"""
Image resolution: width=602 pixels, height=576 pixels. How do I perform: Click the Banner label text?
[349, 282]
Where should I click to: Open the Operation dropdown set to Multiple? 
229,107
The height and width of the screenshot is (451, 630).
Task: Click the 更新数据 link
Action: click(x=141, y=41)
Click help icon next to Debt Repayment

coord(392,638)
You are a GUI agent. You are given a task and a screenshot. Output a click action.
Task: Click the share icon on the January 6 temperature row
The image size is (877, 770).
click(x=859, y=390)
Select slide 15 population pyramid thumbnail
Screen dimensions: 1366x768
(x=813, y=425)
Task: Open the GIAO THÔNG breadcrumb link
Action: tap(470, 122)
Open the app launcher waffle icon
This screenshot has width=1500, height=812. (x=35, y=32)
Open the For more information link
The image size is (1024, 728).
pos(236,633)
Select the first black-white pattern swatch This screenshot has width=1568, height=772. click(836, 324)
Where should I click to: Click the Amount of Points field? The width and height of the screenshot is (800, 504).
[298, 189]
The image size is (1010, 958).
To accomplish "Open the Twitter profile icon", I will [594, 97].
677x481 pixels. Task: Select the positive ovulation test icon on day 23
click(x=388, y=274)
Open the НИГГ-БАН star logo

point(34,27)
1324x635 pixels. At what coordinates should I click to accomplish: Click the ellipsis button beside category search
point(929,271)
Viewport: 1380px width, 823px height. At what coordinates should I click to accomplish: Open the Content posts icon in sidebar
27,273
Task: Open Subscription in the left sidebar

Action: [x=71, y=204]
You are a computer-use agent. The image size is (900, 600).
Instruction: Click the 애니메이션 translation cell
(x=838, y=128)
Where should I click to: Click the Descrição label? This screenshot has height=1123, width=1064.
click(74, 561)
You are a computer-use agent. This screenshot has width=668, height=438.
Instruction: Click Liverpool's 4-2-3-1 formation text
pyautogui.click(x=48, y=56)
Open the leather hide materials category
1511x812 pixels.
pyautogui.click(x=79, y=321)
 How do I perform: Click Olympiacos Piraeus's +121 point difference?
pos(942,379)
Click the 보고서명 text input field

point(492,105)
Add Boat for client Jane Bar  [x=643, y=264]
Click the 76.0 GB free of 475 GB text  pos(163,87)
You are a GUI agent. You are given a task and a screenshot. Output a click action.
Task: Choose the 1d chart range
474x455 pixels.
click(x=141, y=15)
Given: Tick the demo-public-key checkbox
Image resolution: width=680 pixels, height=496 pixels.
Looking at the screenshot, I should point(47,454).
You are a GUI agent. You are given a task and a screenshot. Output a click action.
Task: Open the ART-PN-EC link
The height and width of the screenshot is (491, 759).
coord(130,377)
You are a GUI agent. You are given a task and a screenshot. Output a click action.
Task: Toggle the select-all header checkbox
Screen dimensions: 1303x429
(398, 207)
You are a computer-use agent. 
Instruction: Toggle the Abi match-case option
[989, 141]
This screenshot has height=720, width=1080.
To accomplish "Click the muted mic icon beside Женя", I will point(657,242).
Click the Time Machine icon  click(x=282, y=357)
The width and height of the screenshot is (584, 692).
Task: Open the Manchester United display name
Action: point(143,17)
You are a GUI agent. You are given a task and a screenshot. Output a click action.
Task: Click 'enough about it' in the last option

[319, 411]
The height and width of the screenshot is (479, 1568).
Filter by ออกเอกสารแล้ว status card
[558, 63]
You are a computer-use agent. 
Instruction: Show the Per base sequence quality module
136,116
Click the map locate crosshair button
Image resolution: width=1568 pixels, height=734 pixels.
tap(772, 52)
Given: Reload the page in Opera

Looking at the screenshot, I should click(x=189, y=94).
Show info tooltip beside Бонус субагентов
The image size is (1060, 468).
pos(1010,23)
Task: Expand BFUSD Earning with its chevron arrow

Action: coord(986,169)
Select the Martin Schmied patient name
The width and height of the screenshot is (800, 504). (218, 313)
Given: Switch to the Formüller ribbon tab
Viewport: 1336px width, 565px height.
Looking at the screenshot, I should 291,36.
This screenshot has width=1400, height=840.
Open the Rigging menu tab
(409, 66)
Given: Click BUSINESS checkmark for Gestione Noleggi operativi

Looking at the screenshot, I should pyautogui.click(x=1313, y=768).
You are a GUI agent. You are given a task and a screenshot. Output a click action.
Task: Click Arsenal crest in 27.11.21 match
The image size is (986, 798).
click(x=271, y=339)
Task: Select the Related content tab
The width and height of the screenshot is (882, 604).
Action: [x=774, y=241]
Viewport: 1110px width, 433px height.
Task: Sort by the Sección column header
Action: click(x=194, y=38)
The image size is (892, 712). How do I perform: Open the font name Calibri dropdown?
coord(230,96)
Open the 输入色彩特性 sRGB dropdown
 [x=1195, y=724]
"""
Look over the records above and copy each line that includes the string "checkbox".

# REPLY
Given: Tick the demo-public-key checkbox
Task: Toggle the select-all header checkbox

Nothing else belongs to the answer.